**Required action 1**
In the article about Brent Honeywell Jr., rewrite the stretch from "MESA, Ariz. (AP)" through "the Oakland Athletics.", swapping "Oakland Athletics" for "Oakland A's".
**Required action 2**
List every baseball team the article about Brent Honeywell Jr. names.

**Extracted text**
_ _ _ _
MESA, Ariz. (AP) — Brent Honeywell Jr. made his anticipated big league debut with Tampa Bay last season, reaching the majors after years of injuries and rehab work.
Now he wants more — with the Oakland Athletics.
Honeywell, once considered a top pitching prospect, was traded to Oakland for cash in November. The right-hander spent much of last year with Triple-A Durham, but he made three April appearances with the Rays.
“It was special,” Honeywell said Sunday of his big league debut. “It’s tough to say (how special it was). When I take the mound with no reins — that is going to be a different feeling. It was more refreshing to see someone with another jersey on; something I hadn’t done in three years. It was a game that counted, and I hadn’t been in one in three years.
“The No. 1 thing I noticed was my thought process was that this is the next step.”
Honeywell, who turns 27 on March 31, was selected by Tampa Bay in the second round of the 2014 amateur draft. He had no record and an 8.31 ERA in those three games with the Rays.
But the results weren’t as important to him as standing on the mound after he had his career slowed by elbow injuries and Tommy John surgery.
“I never really got to a low point,” he said. “I wouldn’t change nothing. The training staff of Tampa was great. They got me back on the field and it was up to me to throw the ball.
“You have to keep the negative thoughts out of there. It’s hard but you have to do it. It’s the drive I have to play this game and share the clubhouse with these guys. I’ll give everything I got every fifth day or whatever they need.”
Honeywell is healthy again and looking to make the A’s, who traded right-hander Chris Bassitt to the Mets on Saturday.
“We would like to build him up, and in his case, individually we see him as a starter,” A’s manager Mark Kotsay said. “He’s got an opportunity to earn a spot on this club. The process will take place over the next 18 days and throughout the year.”
_ _ _ _
**Given data**
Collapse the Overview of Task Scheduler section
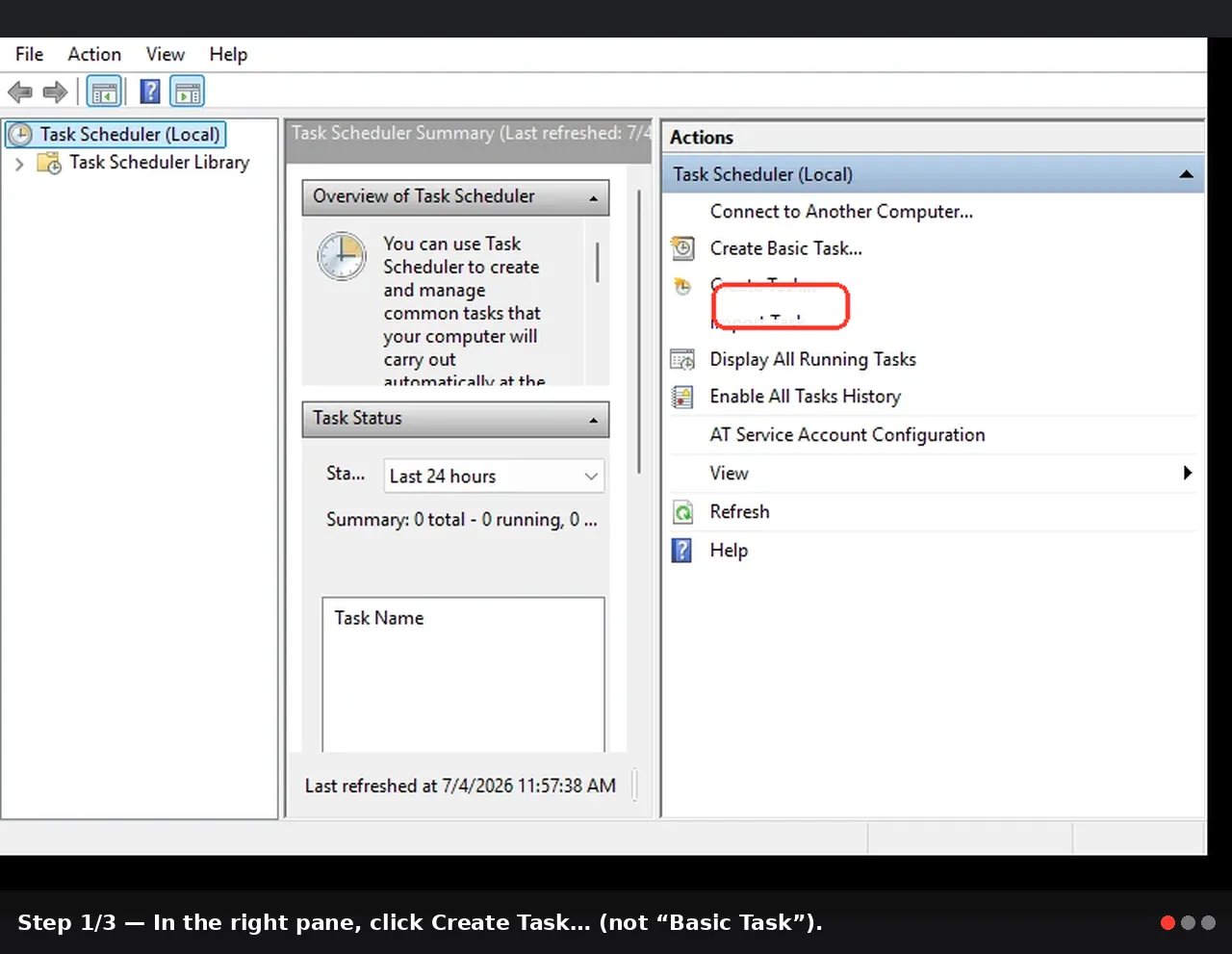Screen dimensions: 1232x954 click(x=593, y=197)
_ _ _ _
**Exercise result 1**
MESA, Ariz. (AP) — Brent Honeywell Jr. made his anticipated big league debut with Tampa Bay last season, reaching the majors after years of injuries and rehab work.
Now he wants more — with the Oakland A's.

**Exercise result 2**
Tampa Bay (the Rays)
Oakland Athletics (the A's)
Triple-A Durham
the Mets